#### ACTION ITEM
Once you reach the line holding "This screenshot has width=1280, height=679.", write out that line and every later one exactly, ending with the last line of the data; write nothing else.

#### ENTRIES SUPPLIED
▬▬▬

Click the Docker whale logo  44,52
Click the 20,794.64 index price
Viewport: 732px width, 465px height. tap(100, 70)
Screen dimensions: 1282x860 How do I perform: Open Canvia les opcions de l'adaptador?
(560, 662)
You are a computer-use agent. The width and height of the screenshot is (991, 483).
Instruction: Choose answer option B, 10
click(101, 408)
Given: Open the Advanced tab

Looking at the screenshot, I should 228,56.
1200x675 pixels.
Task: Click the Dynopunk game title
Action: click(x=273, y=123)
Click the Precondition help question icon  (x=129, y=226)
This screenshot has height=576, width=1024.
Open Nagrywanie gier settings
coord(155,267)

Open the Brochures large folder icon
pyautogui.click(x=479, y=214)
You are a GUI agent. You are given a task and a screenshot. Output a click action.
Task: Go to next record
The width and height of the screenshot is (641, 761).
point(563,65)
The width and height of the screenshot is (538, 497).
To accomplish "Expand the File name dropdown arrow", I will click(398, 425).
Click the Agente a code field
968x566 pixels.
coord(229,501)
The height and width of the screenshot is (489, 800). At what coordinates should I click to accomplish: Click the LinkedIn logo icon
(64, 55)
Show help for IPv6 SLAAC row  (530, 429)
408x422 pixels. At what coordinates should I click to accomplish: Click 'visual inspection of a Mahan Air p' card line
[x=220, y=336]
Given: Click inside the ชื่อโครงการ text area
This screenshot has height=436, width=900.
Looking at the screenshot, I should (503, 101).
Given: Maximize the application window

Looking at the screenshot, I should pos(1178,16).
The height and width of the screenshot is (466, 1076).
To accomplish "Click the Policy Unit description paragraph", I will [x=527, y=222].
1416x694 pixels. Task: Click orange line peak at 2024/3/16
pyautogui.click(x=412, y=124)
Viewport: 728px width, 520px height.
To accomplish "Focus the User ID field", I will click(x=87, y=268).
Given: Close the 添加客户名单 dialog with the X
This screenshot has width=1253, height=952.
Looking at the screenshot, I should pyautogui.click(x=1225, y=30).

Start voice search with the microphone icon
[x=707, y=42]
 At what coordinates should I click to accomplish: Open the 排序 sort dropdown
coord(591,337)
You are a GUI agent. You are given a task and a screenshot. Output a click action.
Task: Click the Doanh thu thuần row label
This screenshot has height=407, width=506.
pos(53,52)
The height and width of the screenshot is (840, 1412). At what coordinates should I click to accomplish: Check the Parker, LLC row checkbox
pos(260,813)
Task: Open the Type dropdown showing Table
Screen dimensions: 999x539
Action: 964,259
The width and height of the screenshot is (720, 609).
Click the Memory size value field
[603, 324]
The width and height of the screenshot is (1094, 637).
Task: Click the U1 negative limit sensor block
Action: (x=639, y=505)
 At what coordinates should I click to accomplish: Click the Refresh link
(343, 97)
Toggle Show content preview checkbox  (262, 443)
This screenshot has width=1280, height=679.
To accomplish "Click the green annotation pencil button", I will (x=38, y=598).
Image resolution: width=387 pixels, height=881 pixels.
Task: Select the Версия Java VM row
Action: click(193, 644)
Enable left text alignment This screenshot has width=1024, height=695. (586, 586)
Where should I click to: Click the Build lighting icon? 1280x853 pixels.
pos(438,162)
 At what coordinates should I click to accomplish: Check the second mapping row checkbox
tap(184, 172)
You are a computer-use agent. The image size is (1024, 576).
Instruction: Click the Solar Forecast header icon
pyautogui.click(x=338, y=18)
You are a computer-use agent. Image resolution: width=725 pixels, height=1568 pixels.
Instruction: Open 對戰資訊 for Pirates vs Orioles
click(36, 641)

▬▬▬

#### ANSWER TO THE EXERCISE
This screenshot has width=1280, height=679.
To accomplish "Click the green annotation pencil button", I will (x=38, y=598).
Image resolution: width=387 pixels, height=881 pixels.
Task: Select the Версия Java VM row
Action: click(193, 644)
Enable left text alignment This screenshot has width=1024, height=695. (586, 586)
Where should I click to: Click the Build lighting icon? 1280x853 pixels.
pos(438,162)
 At what coordinates should I click to accomplish: Check the second mapping row checkbox
tap(184, 172)
You are a computer-use agent. The image size is (1024, 576).
Instruction: Click the Solar Forecast header icon
pyautogui.click(x=338, y=18)
You are a computer-use agent. Image resolution: width=725 pixels, height=1568 pixels.
Instruction: Open 對戰資訊 for Pirates vs Orioles
click(36, 641)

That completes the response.